Sabemos que em uma relação violenta existe o ciclo da violência (aumento da tensão, ato da violência e fase da “lua de mel”, em que a vítima recebe carinho e presentes como desculpa). Quando a mulher supera esse período e consegue se desvincular da situação de agressão, essa mulher também passa por ciclos no seu tratamento?

[caption id=" attachment_26324"="" ] (Infográfico: Beatriz Borghini)

É um pouco complicado mapear exatamente um padrão. Cada mulher tem vivências distintas, e o apoio da família também afeta muito nesse momento pós denúncia. Mas um quadro similar em praticamente todas as vítimas é a oscilação de dois momentos. O primeiro é a fase de culpabilização, em que ela acredita que deveria ter feito mais pelo relacionamento, não ter irritado tanto seu agressor. Ela se confunde, lembrando as fases de carinho no relacionamento. Já na segunda vêm as memórias da agressão. Ela relembra os momentos de violência que possivelmente causarão nela um medo constante desse agressor [Veja infográfico à dir.].

Ainda sobre o que acontece depois da agressão, qual é o trabalho psicológico para que essa mulher volte a ter autoestima?

Para que a paciente se cure do trauma e tenha sua autoestima recuperada, primeiro a mulher precisa falar sobre o que ela sente, como ela compreende o que ocorreu, para que depois, no progresso da terapia, ela consiga elaborar aquele trauma. Como consequência disso, ela vai reconhecer e valorizar todo o potencial que ela tem para trabalhar ou retornar ao trabalho. A ideia é que ela se sinta confortável e sem medo se desejar ter outro relacionamento.

As taxas do transtorno do estresse pós-traumática, em mulheres vítimas de violência, pelo parceiro íntimo, variam entre 45% e 60%. A vítima desse trauma tem mais probabilidade de se envolver em um relacionamento abusivo de novo? Por que isso acontece?

Acredito que muito provavelmente a mulher faz a escolha amorosa pelo que ela compreende como amor. Essa relação costuma se mostrar na família: se o ambiente familiar em que ela cresceu foi de turbulência, isso se reflete na vida adulta. Eu acho que, se essa vítima não compreendeu que vivenciou essa relação abusiva, ela tem grandes chances de se envolver novamente nessa situação.

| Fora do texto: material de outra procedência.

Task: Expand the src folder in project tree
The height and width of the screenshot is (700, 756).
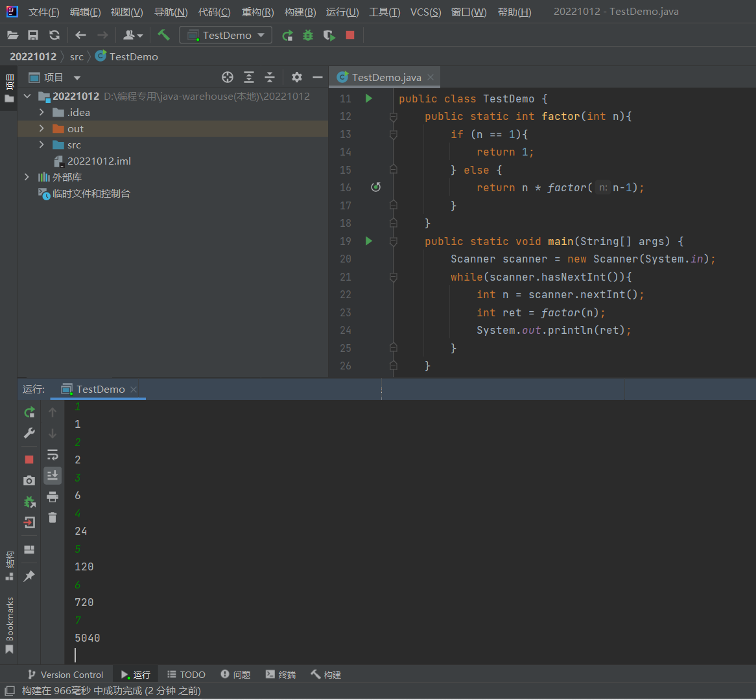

Que mensagem as mulheres precisam ouvir nesse momento?

A mensagem que eu gostaria que todas essas mulheres que passaram ou que estão passando por essa situação de violência ouvissem é: Não desistam de si mesmas. A esperança de se recompor é essencial nesse momento. Sempre existe alguém que vai amá-las e tratá-las com respeito, da maneira que todas as mulheres merecem ser tratadas.